Shagbark devotes a pretty sizable chunk of its floor space to the bar and lounge area, and it’s a good thing. This place is a natural destination for fancy happy-hour meetups for professional types from nearby office parks. The bar stretches long and curves around to a corner of the restaurant with a few extra tables for bar guests and diners who don’t mind sharing their space with the cocktail crowd. The bar itself is a beautiful marbled stone, the stools sturdy and upholstered in a pale turquoise leather, with blue pendants overhead resembling sea glass. A large taxidermied turkey lords over the scene, and the artwork and décor have a hunting-lodge vibe (antlers, wildlife scenes, more taxidermy). The whole place feels very coastal-meets-cabin, which makes sense, given the restaurant’s mission to serve as “a stage for local farmers, fishermen and artisans.”

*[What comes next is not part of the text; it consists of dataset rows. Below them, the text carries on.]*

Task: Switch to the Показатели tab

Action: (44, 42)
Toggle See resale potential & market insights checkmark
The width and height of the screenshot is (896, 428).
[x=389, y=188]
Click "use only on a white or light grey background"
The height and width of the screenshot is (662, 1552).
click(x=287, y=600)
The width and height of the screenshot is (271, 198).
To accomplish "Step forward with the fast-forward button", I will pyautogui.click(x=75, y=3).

Behind the bar, there’s a really impressive range of bottles stacked four rows deep on mirror-backed shelves stretching in either direction from the corner of the room. A significant chunk of this is Scotch and other whiskeys, plus a nice collection of rums. A few bartenders in crisp white shirts and leather aprons scurry around behind the bar.

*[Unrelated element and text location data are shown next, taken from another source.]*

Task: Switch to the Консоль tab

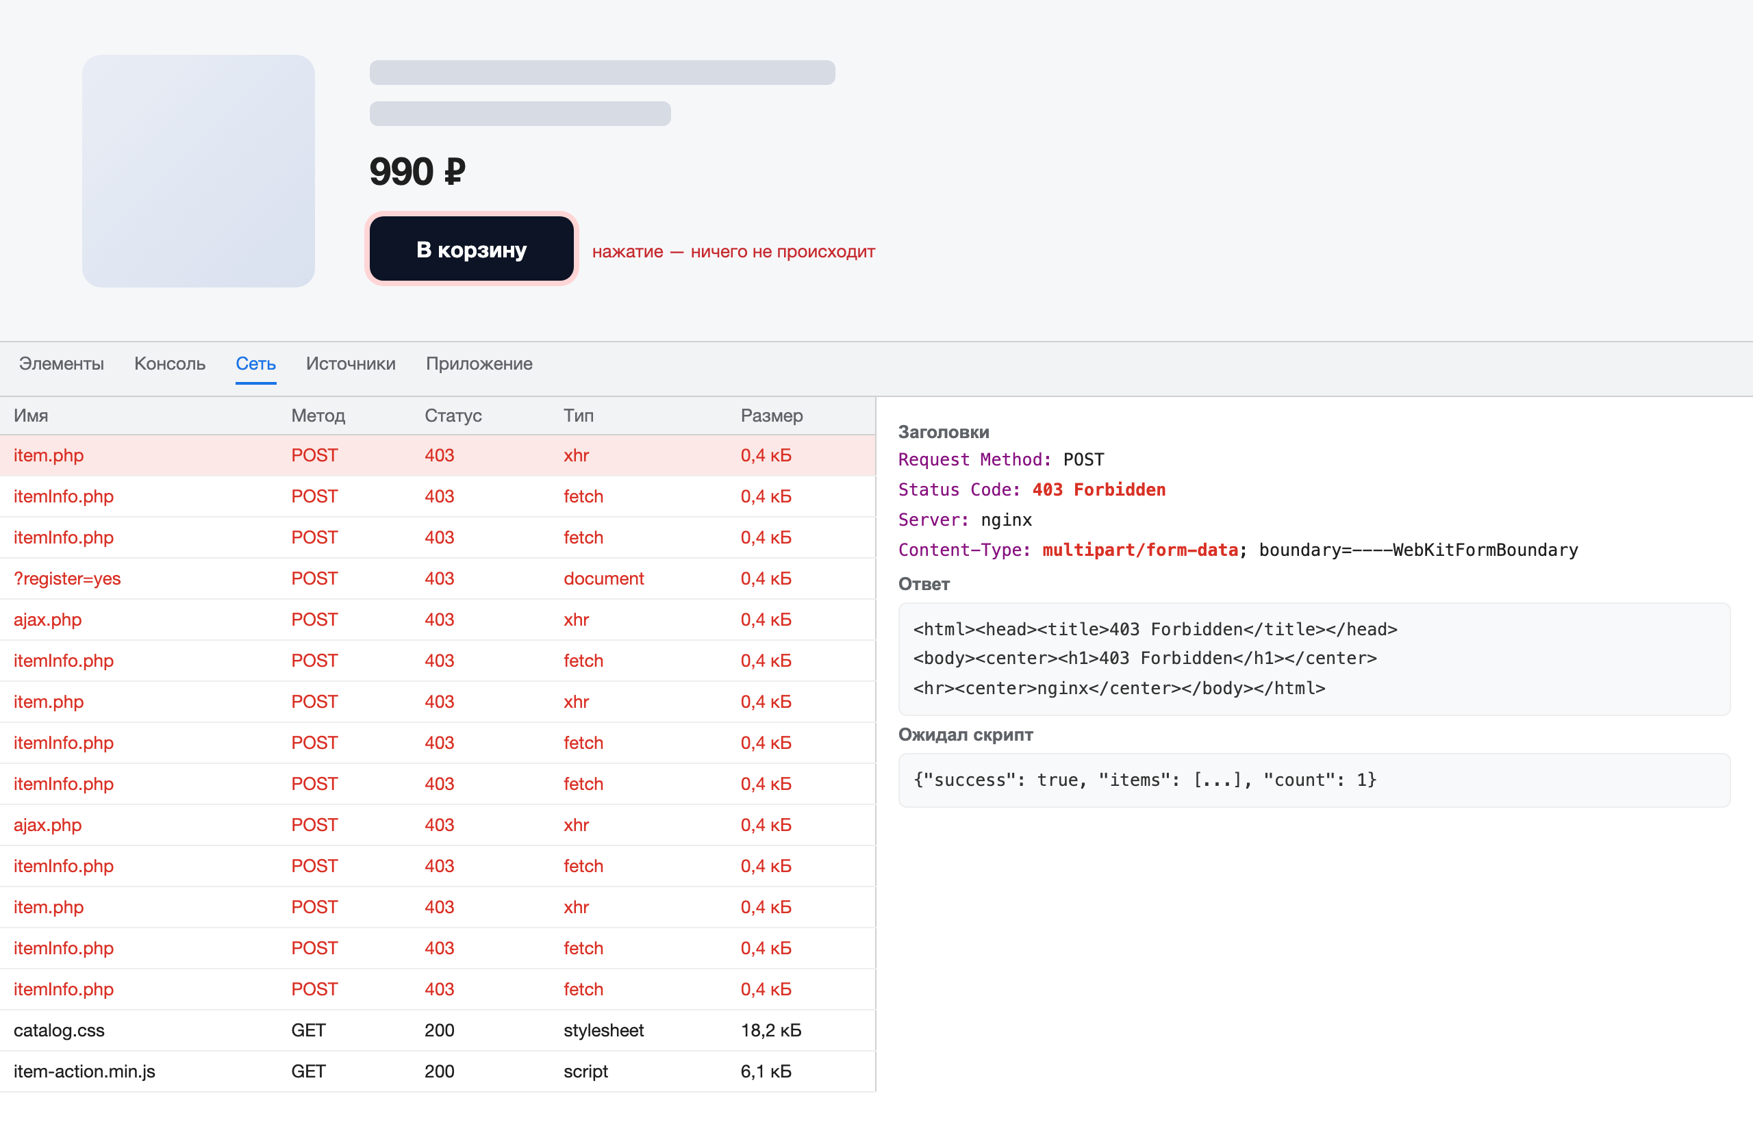Action: coord(169,364)
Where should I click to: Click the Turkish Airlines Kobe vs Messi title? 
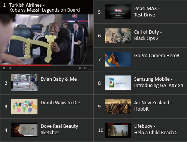point(45,7)
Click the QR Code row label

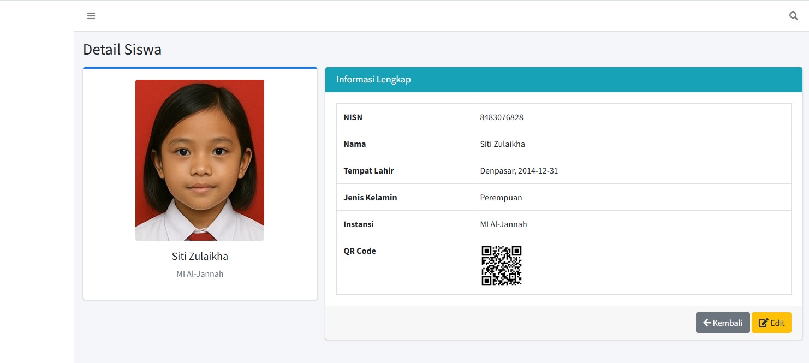coord(360,251)
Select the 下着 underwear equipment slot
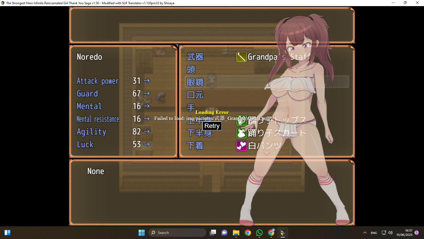 coord(195,146)
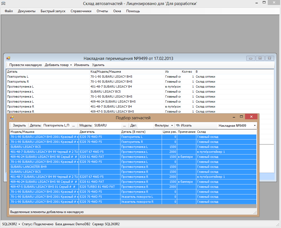Image resolution: width=281 pixels, height=228 pixels.
Task: Click into the Двг engine input field
Action: 145,125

There are surprisingly few cocktails on Shagbark’s bar menu, given its expansive liquor collection. There are eight “potent potables” on the list divided into subcategories: Old Virginia, Sours, Cocktails and Refreshers. I’m not sure if my love for gin or my son’s obsession with “Frozen” led me to start with the Let It Go ($12), but I was rewarded with the bartender offering an abbreviated performance of the Idina Menzel song. The drink (gin, Lustau Vermut, Luxardo maraschino) looks like something an ice princess would concoct, with crystal-clear liquid, plenty of blocky ice, and a sugar-dusted cherry on top. It’s pure booze, but it’s remarkably smooth with a botanical bent.
Passionate Desire from the Refreshers section ($12) is indeed reminiscent of something you’d sip on a tropical beach. It’s rum-based with Clement Créole Shrubb adding an orange note to the dominant passionfruit flavor. The Shagbark Sour ($13, Bowman Brothers bourbon, James River Distillery Øster Vit, Amaro Averna, blueberry, egg white) is super-sweet and served up in a teensy glass but packs a covert punch.

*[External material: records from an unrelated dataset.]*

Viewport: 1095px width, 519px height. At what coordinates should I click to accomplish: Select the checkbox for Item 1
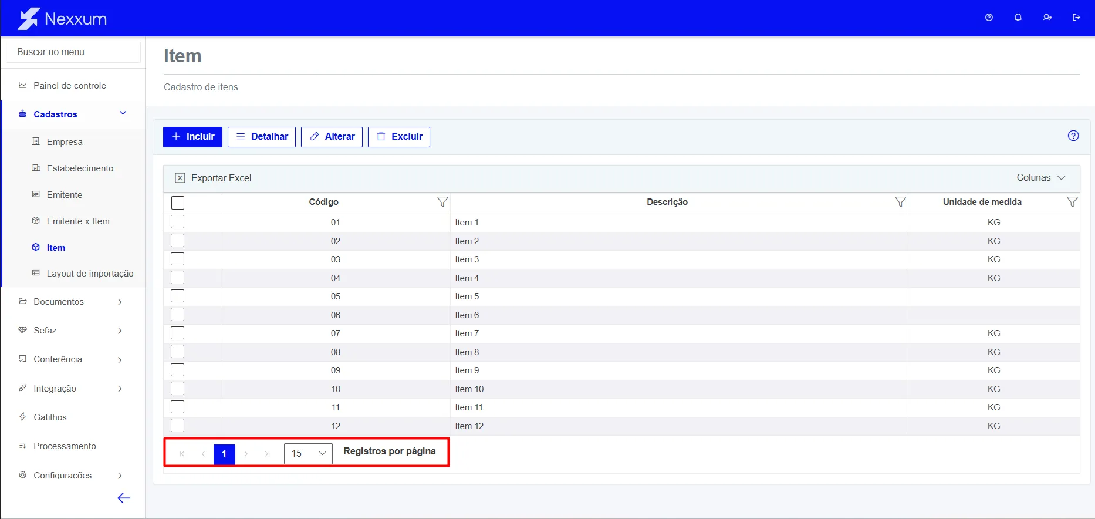(177, 222)
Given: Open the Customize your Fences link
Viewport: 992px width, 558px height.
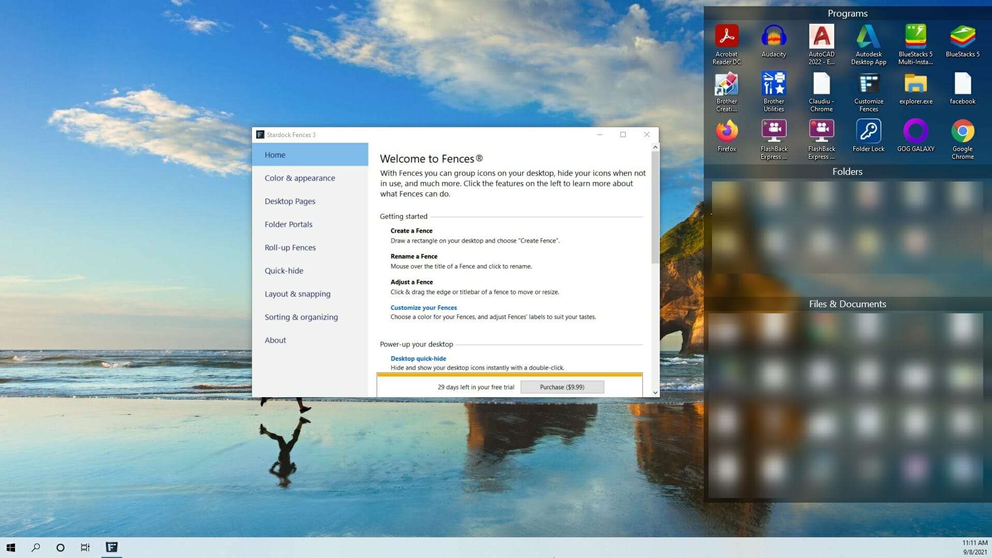Looking at the screenshot, I should (423, 307).
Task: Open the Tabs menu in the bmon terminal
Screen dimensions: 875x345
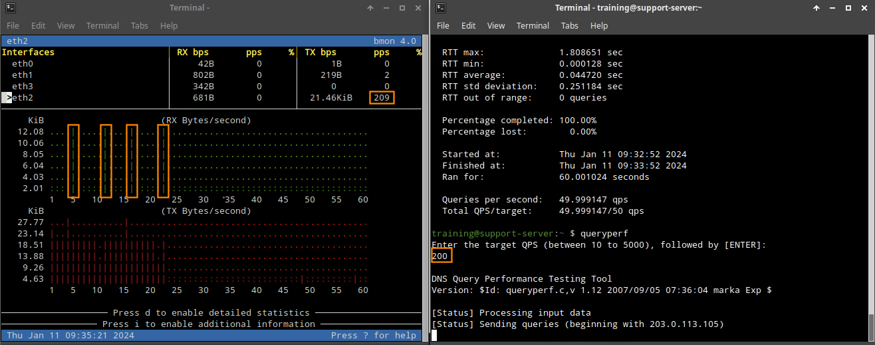Action: 139,25
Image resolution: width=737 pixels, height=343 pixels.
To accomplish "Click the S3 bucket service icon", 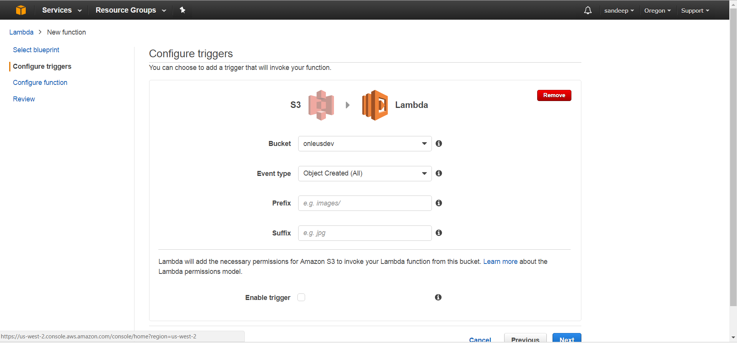I will point(321,105).
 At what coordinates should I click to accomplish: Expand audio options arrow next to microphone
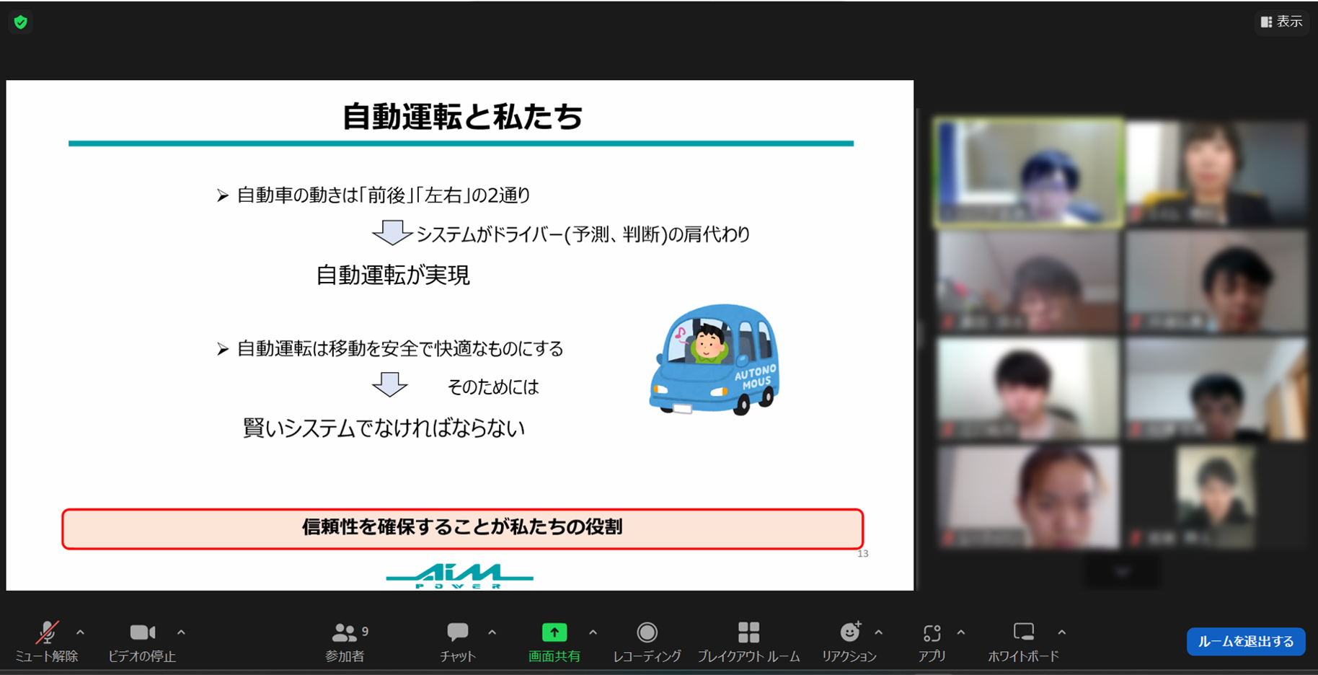click(x=80, y=632)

Through the holidays, there are also a few beverage specials, including “Shaggnogg” ($12), a decadent eggnog “fluffed up with maple-nutmeg meringue.” It’s fun and festive and makes me wonder why we can’t have eggnog year-round.
Besides cocktails, there are about half a dozen beers on tap, all from Virginia brewers. Mostly Hardywood currently, but also Potter’s Cider and a Double IPA from Benchtop Brewing Co. out of Norfolk. There are about 20 wines by the glass, including some interesting seasonal specials, such as a Garganega from Italy, an organic white recommended for pairing with seafood.
On a recent Thursday visit around 6 p.m., we had to elbow our way to the sole open seat at the bar through a crowd of networking professionals in their business-casual attire. They cleared out fairly quickly when 7 p.m. hit, but the bar area stayed busy with enough well-coifed ladies of a certain age that I couldn’t ignore a certain Real Housewives of Richmond vibe. And I don’t mean that in a bad way.
The TV was tuned to swimming, and the music was either nonexistent or completely forgettable. Our bartender was quite busy at first, then slowed down enough for the aforementioned serenade, and even shared a little taste of an excellent Guatemalan rum when I mentioned my affinity for the category.
Overheard at the bar
“If she’s claiming poor, you are not buying her dinner.”